Bill Skinner, national service veteran, describes his experience of sight loss.
I first noticed something wrong with my sight during a round of golf – suddenly everything started to look distorted. It was unnerving, and I called my optician as soon as I got home. It was a real shock to find out a couple of weeks later that I had a condition called age-related macular degeneration, and that I was going to lose my sight.
That was about seven or eight years ago and now, aged 81, I’ve got very little sight remaining. But I don’t let it get me down. At first, I thought losing my sight meant I would have to give up a lot of things I enjoy and doing things for myself – but I know now that that is not the case. That’s all been thanks to the support of my wife, children and grandchildren, my local blind association and national charity Blind Veterans UK.

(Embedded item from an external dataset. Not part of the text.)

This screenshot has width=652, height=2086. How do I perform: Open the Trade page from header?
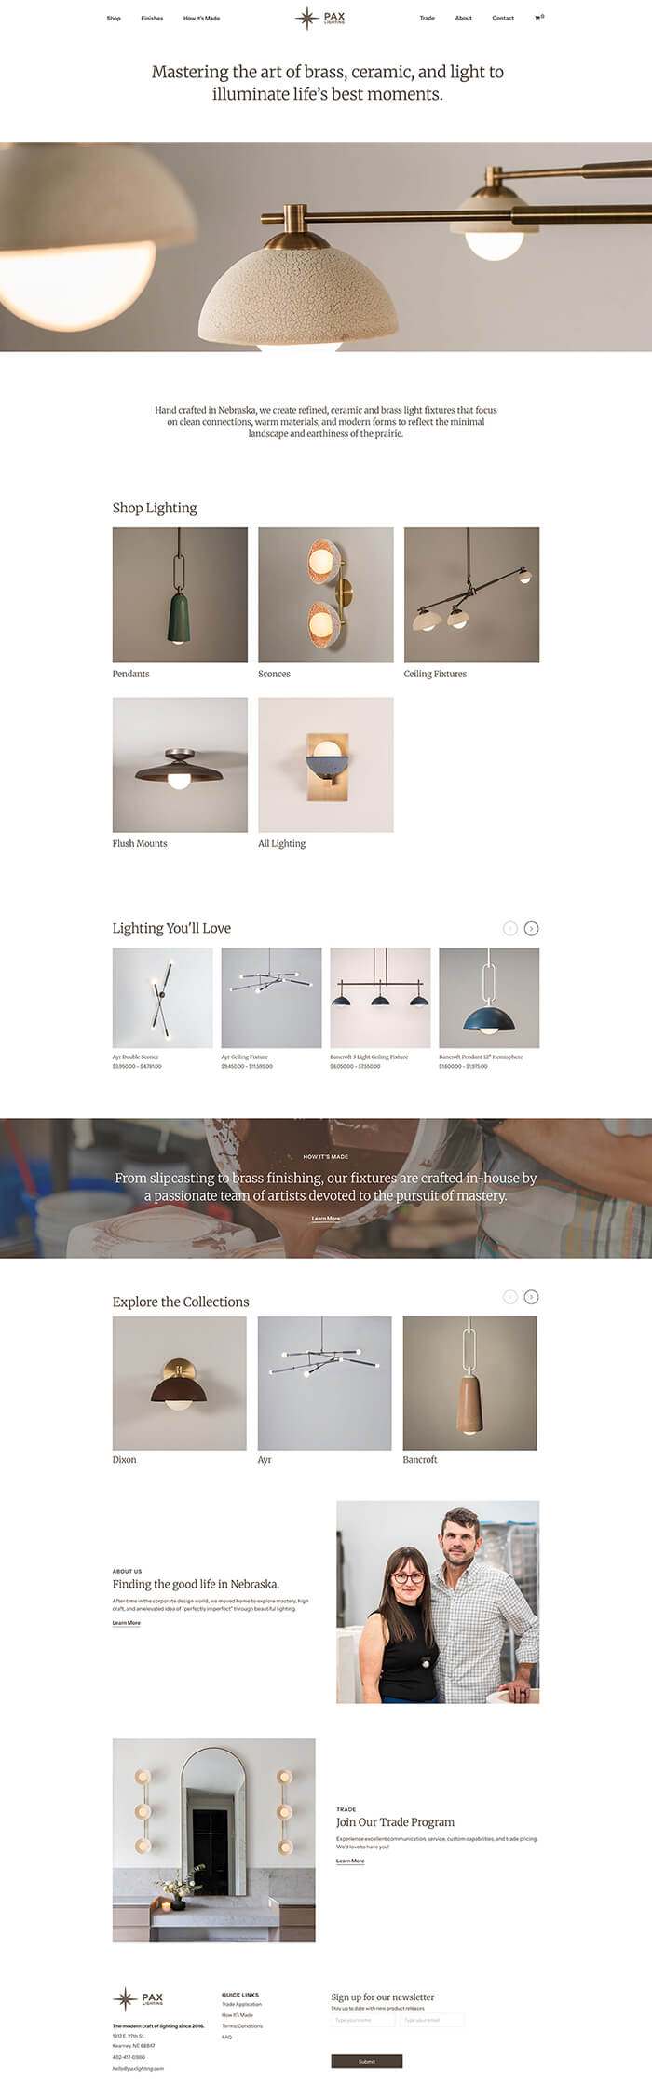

It was a real shock to find out [...] that I had a condition called age-related macular degeneration, and that I was going to lose my sight.
I only found out I was eligible for support from Blind Veterans UK by chance at my local hospital. I was chatting to the ECLO (eye clinic liaison officer) and she asked me if I’d ever served in the military. Of course I said I had – I’d done national service in the 50s – so she gave me the contact details for the charity, and told me to get in touch to find out how they could help me.
Thanks to Blind Veterans UK, I’ve been given lots of tools to help me be independent at home and carry on doing things I enjoy, like reading. I’ve learnt how to use a computer with software which enlarges the text, or reads it out to me. I’ve got lots of other equipment which helps me stay independent at home, things such as a CCTV reader, a magnifier which lets me put letters and newspapers underneath so that I can read things. I’ve got a room at home set up with all my equipment, which is just brilliant.
There are tens of thousands of veterans around the UK who are now battling sight loss, many of whom will have lost their sight years after leaving service just like me, but they don’t realise that they could be eligible for support. That’s why I always ask any blind or vision-impaired people I meet if they served in the military and, if they have, I tell them to get in touch with Blind Veterans UK – the charity could make a real difference to them too.